The socialisation question IS a legitimate question and area of query. Therefore, I don't mind the question whatsoever. I always ensure I aid and answer the question as thoroughly as possible, to either help the individual or enlighten them in their understanding of what home education actually looks like.
My children socialise a lot! I make a conscious effort to establish socialisation into our homeschool. As a result, they socialise and mix well with children of all ages as well as adults and they have the ability to work with others regardless of age and background.
8. Have family supported your decision?
My husband and I are very much on the same page when it comes to the education of our children. Our families were not particularly supportive at first, however, that was because of lack of real knowledge on the subject and they associated it with all the negative media that surrounds home education. Once they began to see our children learning and growing and mixing with others and being well-rounded little beings, their opinions changed and now they are respectful of our right to choose whether our children are in the system or at home. This can take time and many years, as it did with us, so patience and holding firm to your objectives is necessary.
9. How do you incorporate physical education into your home ed days?
We do PE as part of our local home ed group. So my children attend weekly PE lessons, where they are exposed to different sports and techniques. Moreover, my children are very sporty and athletic, they are involved in many sports groups and clubs including, yoga, football, gymnastics, basketball and karate. They do a sports activity every day of the week. My eldest son is also an Academy football player, signed at Brighton and Hove Albion FC and so he trains four days a week and I include that into our physical education time.
10. Do you plan and how far in advance?
Yes I do plan. It very much depends on the units of study, however, often it will be weekly or monthly if I have to purchase text.

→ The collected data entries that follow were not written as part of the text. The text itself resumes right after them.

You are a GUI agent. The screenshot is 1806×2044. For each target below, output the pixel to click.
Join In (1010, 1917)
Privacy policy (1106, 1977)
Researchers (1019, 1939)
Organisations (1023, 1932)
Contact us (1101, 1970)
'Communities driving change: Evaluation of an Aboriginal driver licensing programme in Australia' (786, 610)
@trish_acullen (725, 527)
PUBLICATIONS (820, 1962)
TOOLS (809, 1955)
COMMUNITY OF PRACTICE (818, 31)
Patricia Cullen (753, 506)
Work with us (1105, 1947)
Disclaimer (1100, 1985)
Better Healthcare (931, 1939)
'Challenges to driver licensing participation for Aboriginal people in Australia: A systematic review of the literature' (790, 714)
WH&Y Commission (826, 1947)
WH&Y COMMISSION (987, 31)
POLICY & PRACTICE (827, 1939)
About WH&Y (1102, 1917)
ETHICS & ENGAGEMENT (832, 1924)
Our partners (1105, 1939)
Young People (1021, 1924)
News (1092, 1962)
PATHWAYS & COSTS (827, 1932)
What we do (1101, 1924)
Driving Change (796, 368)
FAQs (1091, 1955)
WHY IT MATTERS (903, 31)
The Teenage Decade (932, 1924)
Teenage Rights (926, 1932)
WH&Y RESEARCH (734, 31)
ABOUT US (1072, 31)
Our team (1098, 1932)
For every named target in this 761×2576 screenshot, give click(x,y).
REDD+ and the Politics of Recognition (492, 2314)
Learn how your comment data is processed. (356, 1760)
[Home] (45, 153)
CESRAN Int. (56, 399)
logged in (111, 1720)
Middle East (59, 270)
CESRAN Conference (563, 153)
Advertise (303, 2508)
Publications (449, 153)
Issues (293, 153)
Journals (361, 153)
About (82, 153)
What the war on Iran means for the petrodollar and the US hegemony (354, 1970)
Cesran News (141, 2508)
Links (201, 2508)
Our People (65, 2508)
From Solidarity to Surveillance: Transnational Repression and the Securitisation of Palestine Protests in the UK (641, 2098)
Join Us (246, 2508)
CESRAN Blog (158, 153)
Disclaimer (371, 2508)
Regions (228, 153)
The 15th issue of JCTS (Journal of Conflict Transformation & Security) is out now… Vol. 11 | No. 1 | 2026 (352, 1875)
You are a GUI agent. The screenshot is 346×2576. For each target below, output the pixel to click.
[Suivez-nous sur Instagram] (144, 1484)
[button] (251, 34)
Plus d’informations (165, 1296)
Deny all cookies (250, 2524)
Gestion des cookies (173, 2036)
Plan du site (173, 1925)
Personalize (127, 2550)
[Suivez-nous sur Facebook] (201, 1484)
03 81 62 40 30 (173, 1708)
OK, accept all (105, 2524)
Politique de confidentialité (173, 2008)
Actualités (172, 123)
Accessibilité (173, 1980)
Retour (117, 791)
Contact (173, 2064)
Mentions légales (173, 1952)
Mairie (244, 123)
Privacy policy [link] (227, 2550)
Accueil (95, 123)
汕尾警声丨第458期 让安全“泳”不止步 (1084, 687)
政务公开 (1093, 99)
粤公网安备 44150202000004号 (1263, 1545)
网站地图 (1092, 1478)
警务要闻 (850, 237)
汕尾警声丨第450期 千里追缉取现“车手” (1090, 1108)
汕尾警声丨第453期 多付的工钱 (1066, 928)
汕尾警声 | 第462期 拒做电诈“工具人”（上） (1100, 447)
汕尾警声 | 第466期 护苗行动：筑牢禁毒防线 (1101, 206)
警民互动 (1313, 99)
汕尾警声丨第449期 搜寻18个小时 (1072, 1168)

This also gives us room to be spontaneous and flexible by moving things around and rescheduling if we decided to take a trip or be more relaxed.
11. What is a typical home ed day like?
It is very busy! It starts early with a quick clean and organise of our home. Followed by breakfast, washing/changing and everyone settling into the schoolroom. My children work best in the morning and so they often choose to get individual subjects for which they're all at different levels, completed early on. They will then do some reading, and arabic, handwriting and spelling until lunch. After lunch, they will pray and then continue with group work including subjects such as history, geography, art, and IT. School usually finishes early afternoon, freeing up the rest of the afternoon for extra curricular activities.
12. Do you spend a lot of money on resources?
Yes, I guess I would be considered as someone who spends a fair amount. In our homeschool this includes workbooks, supplies, printing costs, cost of experiments, online programmes, as well as, all the clubs and homeschool activities/trips my children take part in as part of our local home education group.
13. How do you make time for yourself?
I don't! I haven't mastered this yet. After six years, I still struggle to make time for myself, there never seems enough hours in the day! I also have a terrible habit of filling up moments of "free" time with other jobs that need doing, in the hope that I will have less to do, however in reality, never giving myself an opportunity to take a break.
14. What advise would you give someone starting their home ed journey?
Be very clear on your reasons and objectives for home educating, be patient through the process, be authentic and find what suits and works for your child(ren) and home. This is a journey, it takes time and effort to find what works for you and your home. Try to be authentic in your homeschool and not feel pressured to be like and do what others are-this is fundamental! Home education is full of highs and lows, it's very much a trial and error, learning on the job kind of role, so you have to be realistic and patient as you go through this testing, yet beautifully, life changing journey.